The New York Times and its other newspapers will be “exploring a new online financial strategy” in the coming months, New York Times Co. chairman Arthur Sulzberger Jr. told shareholders at its 113th annual meeting Thursday.
Sulzberger did not specify any particular business model, but suggested the Times would look again at trying to get paid for its content. For several years, the flagship paper charged international users to access its site, and for a few years charged for access to opinion columns and other contents in its Times Select program.
“We continue to take a fresh, hard and deep look at various subscription, purchase and micropayment models,” he said, according to a text of his prepared remarks. “We will have more to say on this subject at a future date.”
At the same time, Sulzberger seemed to suggest the advertiser-supported online model is not going to change soon.
“Recently, we analyzed the business models of more than 30 different organizations to determine which are the most effective in generating revenues online,” he said. “What we believe is that the advertising model we have used at NYTimes.com has generated more revenue than the vast majority of other organizations, including some that are much larger than our site.”
Repeatedly, Sulzberger declared that the quality of Times Co. newspapers’ journalism would be the key to any strategy for success.
Sulzberger even took a veiled shot at Tribune Co. chairman and CEO Sam Zell, a newcomer to the industry who said in an interview last year, “I haven’t figured out how to cash in a Pulitzer Prize.”
The Times won five Pulitzers earlier this week, bringing it total to 101, Sulzberger noted.

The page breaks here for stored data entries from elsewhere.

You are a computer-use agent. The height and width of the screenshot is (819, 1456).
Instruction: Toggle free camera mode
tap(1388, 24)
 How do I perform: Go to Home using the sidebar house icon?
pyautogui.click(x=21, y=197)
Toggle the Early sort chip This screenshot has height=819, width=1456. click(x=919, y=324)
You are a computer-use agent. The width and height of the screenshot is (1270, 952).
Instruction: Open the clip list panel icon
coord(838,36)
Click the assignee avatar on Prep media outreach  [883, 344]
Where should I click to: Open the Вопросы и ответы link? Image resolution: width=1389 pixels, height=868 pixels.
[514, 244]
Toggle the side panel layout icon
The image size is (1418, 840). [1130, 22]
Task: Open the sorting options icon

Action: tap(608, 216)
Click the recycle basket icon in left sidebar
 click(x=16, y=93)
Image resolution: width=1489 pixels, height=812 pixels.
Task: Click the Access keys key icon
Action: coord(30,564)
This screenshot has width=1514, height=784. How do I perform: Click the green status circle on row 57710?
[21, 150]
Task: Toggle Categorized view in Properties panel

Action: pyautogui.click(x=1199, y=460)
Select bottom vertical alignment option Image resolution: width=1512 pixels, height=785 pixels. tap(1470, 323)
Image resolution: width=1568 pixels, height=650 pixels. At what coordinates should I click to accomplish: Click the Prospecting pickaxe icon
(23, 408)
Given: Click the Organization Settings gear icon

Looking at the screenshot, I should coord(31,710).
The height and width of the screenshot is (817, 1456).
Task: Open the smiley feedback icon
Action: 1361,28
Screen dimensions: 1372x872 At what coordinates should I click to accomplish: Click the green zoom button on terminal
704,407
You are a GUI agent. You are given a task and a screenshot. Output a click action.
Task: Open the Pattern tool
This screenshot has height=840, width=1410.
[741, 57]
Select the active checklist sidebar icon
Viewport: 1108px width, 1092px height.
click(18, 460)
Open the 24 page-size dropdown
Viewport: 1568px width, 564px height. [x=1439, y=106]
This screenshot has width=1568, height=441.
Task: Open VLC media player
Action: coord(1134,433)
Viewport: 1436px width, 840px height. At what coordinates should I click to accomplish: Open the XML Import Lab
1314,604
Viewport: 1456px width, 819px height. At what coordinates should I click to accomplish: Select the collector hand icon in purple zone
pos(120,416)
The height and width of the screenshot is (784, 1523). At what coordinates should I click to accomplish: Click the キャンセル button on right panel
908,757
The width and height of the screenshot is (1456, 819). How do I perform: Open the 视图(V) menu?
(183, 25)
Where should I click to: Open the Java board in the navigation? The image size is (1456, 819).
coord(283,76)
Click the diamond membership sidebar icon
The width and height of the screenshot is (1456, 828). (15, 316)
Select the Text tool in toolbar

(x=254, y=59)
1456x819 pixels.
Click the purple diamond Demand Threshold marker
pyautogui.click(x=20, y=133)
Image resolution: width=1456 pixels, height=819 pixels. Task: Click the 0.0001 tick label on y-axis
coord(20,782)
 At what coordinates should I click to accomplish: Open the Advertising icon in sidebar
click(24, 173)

“A few months ago,” Sulzberger said, “the leader of another media company boldly stated that awards were meaningless because you cannot make money from them. We respectfully and forcefully disagree. These Pulitzers speak directly to The New York Times Company’s relentless commitment to journalistic excellence.
“This excellence is regularly cited by our peers and enthusiastically embraced by our readers, who in exchange give us their enduring loyalty. And it is the quality and commitment of that audience, which our advertisers find so compelling.”
Sulzberger told the meeting that the Times Co., which recently lost its investment-grade credit rating from all major ratings firms, that “we are absolutely committed to creating greater shareholder value.” Times Co. stock (NYSE: NYT) was trading at $4.96 a share with about an hour of trading left Wednesday afternoon. Times shares have lost 75 percent of their value in just the past year, and are a long way $45 to $50 a share they fetched in 2002.
Despite the sunken share price, which virtually every other publicly traded newspaper publisher has also experienced, Sulzberger said there were no plans to take the company private. He said the “steadfast support” of the Ochs-Sulzberger family, which controls the Times through super-voting shares, had helped it through these rough economic times.
“The Board’s suspension of the dividend has resulted in a substantial sacrifice for all our shareholders, family included,” he said.
Sulzberger also warmly endorsed Times Co. president and CEO Janet L. Robinson, whom he praised as an “inspirational leader” during a period in which the Times has cut jobs and salaries.
“She has proven that she has the intellectual and psychological wherewithal to effectively lead her colleagues into the future,” he said. “I am proud to have her as our CEO and thank her for all she is doing.”